Pour le Congo-Brazzaville, les Pandoras Papers ont révélé, qu’entre 1998 et 2018, le président Sassou- Nguesso avec sa société Escom Congo avait détourné près de trois milliards de dollars de revenus miniers alors que les Congolaises accouchent à même le sol et que la mortalité infantile emporte 44‰ des nouveau-nés, la moyenne mondiale est de 37‰. Pour comparaison, la dette extérieure du pays est estimée à huit milliards de dollars.
Des mafias implantées au cœur de l’administration
Au Tchad, pays producteur de pétrole depuis 2004, malgré des revenus pétroliers colossaux, près de 676 millions de dollars en 2018 selon l’Initiative pour la transparence dans les industries extractives (Itie), la population croupit dans la pauvreté et le noir. Le pays est l’un des moins électrifiés au monde avec seulement 12 % de la population ayant accès à une énergie régulière. Le décès d’Idriss Déby n’y a rien changé, le pouvoir reste la chose privée de la famille de l’ancien président. Le Covid-19 a été une occasion de brutalité et de répression avec la multiplication des abus policiers et l’implication intéressée de la fondation Grand Cœur, association de la première dame Tchadienne.
Au Cameroun, la jeunesse est un prétexte pour tous les discours présidentiels et des ministres de Paul Biya avancent parfois des chiffres erronés et optimistes en matière de chômage et d’emploi les concernant. Mais à y regarder de près, cette jeunesse est la couche la plus négligée et abandonnée qui doit se livrer au secteur informel dont ils font la force ou à des activités politiques de second plan. Sur le front de la lutte contre la pandémie du Covid-19, le détournement de fonds a été la règle et les contraintes sanitaires ont augmenté la précarité des populations. Les restrictions Covid-19 ont été une occasion d’enrichissement pour des mafias implantées au cœur de l’administration au détriment de la population.
Source de détournement et structures européennes
L’Afrique centrale est la région avec la plus grande concentration de régimes kleptocratiques autoritaires, mais les individus ne comprennent souvent pas pleinement comment la kleptocratie affecte leur vie quotidienne et les services publics qu’ils reçoivent. Faire dormir des femmes enceintes à même le sol, étudié dans la rue à la lumière des lampadaires, c’est inacceptable ! Les citoyens méritent mieux et doivent l’exiger fermement et pacifiquement.
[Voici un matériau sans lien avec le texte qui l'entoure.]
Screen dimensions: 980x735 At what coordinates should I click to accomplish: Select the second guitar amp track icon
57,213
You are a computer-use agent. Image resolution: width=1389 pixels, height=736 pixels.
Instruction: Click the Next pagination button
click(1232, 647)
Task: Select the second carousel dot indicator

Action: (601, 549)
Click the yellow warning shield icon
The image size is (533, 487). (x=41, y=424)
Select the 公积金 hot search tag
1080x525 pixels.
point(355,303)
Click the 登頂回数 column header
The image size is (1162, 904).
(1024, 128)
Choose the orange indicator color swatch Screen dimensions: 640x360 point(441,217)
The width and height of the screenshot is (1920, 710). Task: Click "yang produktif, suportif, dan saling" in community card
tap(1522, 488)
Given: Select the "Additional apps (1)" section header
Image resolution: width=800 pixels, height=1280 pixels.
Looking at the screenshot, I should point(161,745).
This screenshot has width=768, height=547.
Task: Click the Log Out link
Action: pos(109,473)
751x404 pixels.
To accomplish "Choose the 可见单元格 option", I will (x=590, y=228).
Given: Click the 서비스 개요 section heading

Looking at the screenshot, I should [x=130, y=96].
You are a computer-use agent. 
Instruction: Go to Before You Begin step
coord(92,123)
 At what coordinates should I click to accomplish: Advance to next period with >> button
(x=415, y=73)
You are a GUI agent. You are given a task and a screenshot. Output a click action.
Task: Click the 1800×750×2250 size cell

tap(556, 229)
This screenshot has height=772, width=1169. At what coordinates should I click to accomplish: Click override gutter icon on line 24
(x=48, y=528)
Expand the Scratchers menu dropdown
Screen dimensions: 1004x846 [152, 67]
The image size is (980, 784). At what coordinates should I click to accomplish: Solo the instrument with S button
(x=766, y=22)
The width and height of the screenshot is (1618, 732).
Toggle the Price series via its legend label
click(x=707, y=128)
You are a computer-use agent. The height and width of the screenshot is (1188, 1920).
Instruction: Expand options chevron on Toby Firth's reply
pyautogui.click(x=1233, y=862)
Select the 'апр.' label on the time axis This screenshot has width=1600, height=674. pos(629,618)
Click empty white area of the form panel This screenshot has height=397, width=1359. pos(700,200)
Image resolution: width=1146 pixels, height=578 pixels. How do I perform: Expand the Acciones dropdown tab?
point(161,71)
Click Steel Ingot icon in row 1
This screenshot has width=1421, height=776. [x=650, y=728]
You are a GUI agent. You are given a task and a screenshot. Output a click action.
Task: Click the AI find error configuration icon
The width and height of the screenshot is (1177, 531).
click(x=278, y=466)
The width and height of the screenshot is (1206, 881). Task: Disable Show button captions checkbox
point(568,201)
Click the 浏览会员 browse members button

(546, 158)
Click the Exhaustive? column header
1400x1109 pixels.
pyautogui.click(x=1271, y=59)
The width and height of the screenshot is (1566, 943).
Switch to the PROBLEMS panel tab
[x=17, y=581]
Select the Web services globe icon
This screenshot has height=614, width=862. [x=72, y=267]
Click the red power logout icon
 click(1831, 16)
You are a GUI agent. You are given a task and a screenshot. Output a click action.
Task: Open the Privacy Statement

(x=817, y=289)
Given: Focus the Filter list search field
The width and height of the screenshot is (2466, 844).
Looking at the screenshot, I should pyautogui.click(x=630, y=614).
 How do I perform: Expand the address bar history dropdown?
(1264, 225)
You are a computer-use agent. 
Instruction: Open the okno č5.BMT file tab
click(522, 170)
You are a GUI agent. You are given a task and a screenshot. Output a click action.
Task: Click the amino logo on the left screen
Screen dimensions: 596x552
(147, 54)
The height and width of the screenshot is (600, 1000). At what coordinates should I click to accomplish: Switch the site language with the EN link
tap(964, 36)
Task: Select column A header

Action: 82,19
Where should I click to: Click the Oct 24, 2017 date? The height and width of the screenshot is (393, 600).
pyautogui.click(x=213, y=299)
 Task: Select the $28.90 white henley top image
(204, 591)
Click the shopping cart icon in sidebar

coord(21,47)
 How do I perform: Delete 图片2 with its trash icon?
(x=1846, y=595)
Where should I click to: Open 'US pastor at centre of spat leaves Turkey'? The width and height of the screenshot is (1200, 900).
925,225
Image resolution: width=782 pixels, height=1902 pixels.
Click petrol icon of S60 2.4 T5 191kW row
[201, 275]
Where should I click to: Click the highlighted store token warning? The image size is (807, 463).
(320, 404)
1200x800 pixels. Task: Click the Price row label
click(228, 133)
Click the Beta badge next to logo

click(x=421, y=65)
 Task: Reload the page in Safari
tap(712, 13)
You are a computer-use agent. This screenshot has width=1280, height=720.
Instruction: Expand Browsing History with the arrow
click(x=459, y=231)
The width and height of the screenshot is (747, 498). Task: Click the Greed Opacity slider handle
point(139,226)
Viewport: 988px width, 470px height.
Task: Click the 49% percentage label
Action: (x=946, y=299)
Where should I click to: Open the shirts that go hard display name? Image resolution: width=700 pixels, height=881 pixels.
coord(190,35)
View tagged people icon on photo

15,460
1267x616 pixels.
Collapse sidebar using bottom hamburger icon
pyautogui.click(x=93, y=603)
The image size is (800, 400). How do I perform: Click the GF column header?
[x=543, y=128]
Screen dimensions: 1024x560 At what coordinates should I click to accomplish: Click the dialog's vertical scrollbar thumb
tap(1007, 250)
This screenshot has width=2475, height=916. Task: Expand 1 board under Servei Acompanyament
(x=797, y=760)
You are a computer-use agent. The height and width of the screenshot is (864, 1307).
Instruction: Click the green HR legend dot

La lutte contre la corruption devrait concerner aussi bien la source de détournement mais aussi les structures en Europe qui l’ont facilité et y ont participé. Le sommet doit penser un cadre préventif et une inspection systématique dans les pays à définir comme à risque. Nous proposons l’établissement d’un Foreign Agents Registration Act (Fara) à l’européenne pour rendre obligatoire et publique la divulgation des actions d’opérateurs européens en faveur d’Etats et d’agents étrangers.
Le registre permettra de savoir pour qui, comment, pourquoi, quand et pour combien des opérateurs européens agissent dans l’intérêt d’agents étrangers. Cette transparence pourrait être aussi étendue au registre de commerce pour étendre l’accès à l’information sur la propriété effective d’entreprises et de biens souvent mal acquis. Il serait dans cette logique cohérent d’imposer lors d’un achat dans l’Union européenne par une structure étrangère le dépôt des statuts révélant qui est son propriétaire réel. Il est inconcevable de vouloir améliorer la gouvernance et renforcer la démocratie ailleurs quand, des SCI basées à Brazzaville, à Douala ou à N’Djamena peuvent se rendre propriétaires de multiples appartements en Europe sans qu’il ne soit possible de déterminer qui est le propriétaire réel par les autorités judiciaires.
Paul-Joël Kamtchang Adisi Cameroun, Delphine Djiraibe Public Interest Law Center Tchad (PILC), Andrea Ngombet Collectif Sassoufit, République du Congo sont les membres fondateurs de Opening Central Africa, une coalition d’ONG qui lutte contre la kleptocratie.